PROBLEM TO SOLVE
From the records that follow, copy every line that contains the word "computer".

Extracted data entries
*** Block opens ***

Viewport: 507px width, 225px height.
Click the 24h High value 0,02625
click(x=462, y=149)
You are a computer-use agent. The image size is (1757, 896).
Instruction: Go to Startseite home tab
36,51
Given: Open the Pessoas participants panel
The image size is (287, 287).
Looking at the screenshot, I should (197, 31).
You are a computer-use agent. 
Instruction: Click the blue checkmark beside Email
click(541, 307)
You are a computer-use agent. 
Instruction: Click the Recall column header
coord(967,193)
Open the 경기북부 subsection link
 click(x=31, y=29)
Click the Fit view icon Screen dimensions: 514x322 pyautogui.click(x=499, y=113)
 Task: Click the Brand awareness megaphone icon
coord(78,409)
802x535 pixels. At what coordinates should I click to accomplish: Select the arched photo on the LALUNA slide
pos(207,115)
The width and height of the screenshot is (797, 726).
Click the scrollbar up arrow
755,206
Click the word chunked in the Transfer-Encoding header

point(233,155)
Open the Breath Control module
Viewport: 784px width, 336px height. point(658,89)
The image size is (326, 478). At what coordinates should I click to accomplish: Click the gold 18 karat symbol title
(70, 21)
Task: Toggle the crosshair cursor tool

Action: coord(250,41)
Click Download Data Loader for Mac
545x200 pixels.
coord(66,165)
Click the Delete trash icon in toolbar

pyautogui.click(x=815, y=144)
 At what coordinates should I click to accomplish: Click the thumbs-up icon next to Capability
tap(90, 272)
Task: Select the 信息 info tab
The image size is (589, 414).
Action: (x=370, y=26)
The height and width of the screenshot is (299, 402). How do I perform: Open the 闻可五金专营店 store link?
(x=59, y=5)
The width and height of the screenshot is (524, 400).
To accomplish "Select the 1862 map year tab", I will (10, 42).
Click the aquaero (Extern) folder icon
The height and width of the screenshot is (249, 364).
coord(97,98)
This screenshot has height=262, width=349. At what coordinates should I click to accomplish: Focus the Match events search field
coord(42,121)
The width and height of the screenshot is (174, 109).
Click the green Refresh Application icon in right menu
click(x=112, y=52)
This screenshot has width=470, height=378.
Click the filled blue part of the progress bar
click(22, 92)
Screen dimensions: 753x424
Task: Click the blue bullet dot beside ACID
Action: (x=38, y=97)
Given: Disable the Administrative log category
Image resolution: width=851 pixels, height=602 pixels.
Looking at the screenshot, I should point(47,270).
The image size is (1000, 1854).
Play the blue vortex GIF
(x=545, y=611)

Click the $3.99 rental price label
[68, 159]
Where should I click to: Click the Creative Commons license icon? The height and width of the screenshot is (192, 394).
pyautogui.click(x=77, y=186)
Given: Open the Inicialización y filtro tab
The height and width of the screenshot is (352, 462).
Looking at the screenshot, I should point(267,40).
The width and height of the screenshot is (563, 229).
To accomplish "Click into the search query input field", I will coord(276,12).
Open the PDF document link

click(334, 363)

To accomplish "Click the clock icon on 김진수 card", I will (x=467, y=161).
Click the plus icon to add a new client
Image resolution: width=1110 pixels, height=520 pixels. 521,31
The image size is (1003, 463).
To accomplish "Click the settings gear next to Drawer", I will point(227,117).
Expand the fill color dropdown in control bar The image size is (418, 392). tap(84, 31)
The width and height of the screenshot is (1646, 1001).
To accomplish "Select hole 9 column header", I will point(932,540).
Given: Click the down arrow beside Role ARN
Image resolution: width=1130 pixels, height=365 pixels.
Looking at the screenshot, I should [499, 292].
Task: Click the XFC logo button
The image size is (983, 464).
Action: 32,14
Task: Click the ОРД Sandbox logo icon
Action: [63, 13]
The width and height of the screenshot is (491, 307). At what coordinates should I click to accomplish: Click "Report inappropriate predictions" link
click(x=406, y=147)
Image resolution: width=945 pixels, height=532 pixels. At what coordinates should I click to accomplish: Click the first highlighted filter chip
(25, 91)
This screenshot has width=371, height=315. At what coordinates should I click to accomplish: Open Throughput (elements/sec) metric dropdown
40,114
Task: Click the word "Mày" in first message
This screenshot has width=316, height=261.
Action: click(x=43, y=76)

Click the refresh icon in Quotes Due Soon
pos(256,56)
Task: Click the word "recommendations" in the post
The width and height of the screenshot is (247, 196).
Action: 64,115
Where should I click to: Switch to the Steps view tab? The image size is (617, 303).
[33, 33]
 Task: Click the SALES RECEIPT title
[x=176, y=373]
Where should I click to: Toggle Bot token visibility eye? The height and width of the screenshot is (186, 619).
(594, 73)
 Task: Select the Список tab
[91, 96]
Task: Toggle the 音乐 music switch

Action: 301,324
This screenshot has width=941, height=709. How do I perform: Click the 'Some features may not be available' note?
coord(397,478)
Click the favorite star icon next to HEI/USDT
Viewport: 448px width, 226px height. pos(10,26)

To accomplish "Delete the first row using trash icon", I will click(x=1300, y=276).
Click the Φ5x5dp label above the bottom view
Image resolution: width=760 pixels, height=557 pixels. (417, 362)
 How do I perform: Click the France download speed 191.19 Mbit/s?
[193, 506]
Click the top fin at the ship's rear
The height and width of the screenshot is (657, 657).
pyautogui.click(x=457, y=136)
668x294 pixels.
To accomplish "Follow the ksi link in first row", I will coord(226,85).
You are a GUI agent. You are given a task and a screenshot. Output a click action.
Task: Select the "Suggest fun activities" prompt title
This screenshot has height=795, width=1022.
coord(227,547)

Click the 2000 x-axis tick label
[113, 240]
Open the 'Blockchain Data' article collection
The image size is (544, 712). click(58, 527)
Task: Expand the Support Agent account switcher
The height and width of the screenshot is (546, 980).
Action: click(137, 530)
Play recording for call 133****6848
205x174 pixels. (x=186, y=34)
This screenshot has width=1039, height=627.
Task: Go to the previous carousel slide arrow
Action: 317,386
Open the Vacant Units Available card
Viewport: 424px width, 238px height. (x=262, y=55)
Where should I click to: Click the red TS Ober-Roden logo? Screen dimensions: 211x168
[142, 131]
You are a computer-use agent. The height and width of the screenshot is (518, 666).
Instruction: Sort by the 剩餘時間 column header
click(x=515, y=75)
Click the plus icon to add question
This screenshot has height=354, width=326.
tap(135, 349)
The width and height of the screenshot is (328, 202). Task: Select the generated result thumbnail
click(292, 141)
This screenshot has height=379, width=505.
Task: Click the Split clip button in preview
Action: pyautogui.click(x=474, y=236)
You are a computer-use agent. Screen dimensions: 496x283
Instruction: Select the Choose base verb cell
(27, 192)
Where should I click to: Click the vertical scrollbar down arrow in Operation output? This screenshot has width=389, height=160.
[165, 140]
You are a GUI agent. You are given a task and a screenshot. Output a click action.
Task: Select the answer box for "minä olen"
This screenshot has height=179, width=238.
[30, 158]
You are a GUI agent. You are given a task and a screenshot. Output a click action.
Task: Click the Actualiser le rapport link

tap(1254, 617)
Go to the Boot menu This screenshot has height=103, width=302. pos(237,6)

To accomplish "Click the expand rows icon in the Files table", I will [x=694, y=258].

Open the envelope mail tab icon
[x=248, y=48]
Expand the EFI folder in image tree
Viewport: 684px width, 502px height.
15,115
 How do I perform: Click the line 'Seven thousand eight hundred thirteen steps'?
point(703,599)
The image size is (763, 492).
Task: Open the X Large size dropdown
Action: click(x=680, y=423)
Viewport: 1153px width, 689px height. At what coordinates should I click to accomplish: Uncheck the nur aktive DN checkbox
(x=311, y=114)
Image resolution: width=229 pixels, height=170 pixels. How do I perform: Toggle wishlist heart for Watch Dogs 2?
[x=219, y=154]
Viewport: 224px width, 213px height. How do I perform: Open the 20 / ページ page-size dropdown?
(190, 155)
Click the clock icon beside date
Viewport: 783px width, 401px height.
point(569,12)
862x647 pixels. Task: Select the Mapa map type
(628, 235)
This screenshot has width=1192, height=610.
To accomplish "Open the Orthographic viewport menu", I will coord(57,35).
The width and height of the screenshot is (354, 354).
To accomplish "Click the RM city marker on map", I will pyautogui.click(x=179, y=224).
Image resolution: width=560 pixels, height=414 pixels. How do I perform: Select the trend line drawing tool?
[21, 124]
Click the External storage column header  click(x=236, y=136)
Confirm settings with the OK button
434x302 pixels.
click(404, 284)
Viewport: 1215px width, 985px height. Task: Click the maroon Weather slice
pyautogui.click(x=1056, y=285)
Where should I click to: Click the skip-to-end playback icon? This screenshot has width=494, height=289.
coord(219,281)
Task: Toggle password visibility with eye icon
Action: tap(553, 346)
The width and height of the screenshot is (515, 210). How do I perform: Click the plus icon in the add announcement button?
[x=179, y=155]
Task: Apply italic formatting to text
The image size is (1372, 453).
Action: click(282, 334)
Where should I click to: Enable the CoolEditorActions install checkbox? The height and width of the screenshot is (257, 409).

*** Block closes ***

ANSWER AREA
You are a computer-use agent. The image size is (1757, 896).
You are a computer-use agent. 
You are a computer-use agent. 
You are a computer-use agent. The height and width of the screenshot is (518, 666).
You are a computer-use agent. Screen dimensions: 496x283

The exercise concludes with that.